Task objective:
Except for the pictures, output the records in full and exactly.

[Extracted entries — start]

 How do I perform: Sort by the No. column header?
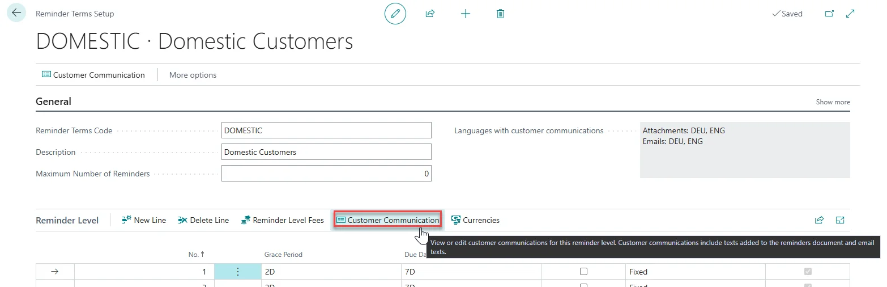197,255
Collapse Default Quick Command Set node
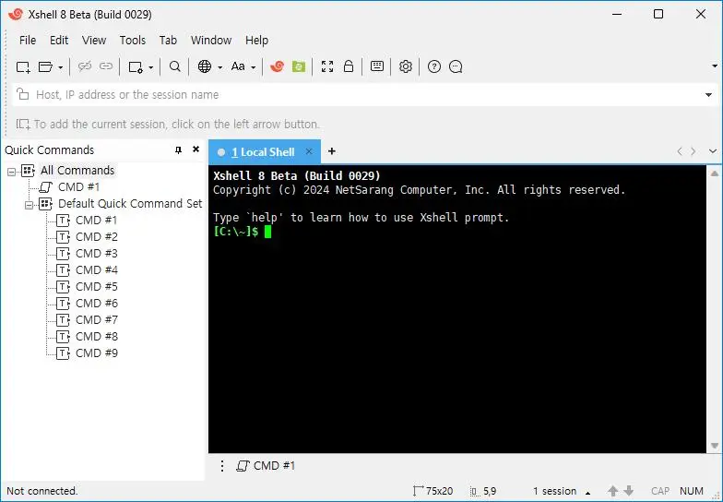The image size is (723, 502). click(30, 205)
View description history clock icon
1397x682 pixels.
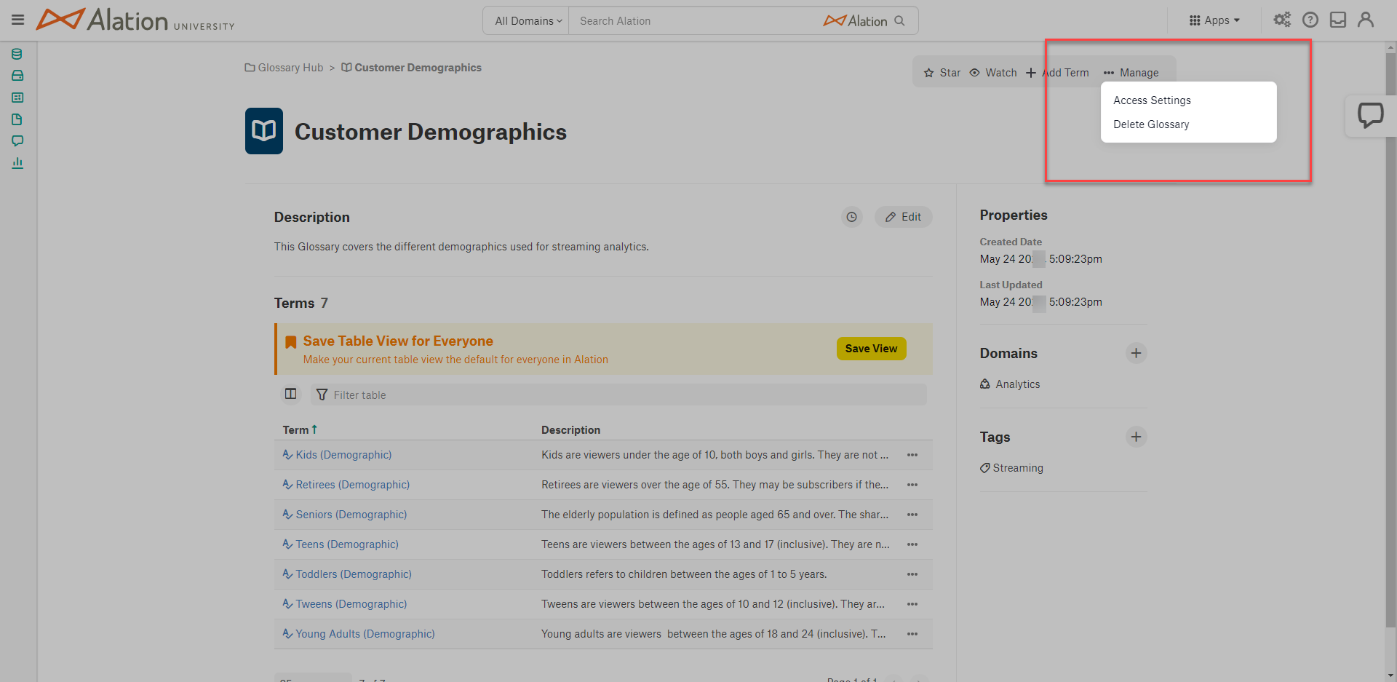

[Extracted entries — finish]

Your solution:
 How do I perform: Sort by the No. column header?
197,255
Collapse Default Quick Command Set node
The image size is (723, 502). click(30, 205)
View description history clock icon
1397x682 pixels.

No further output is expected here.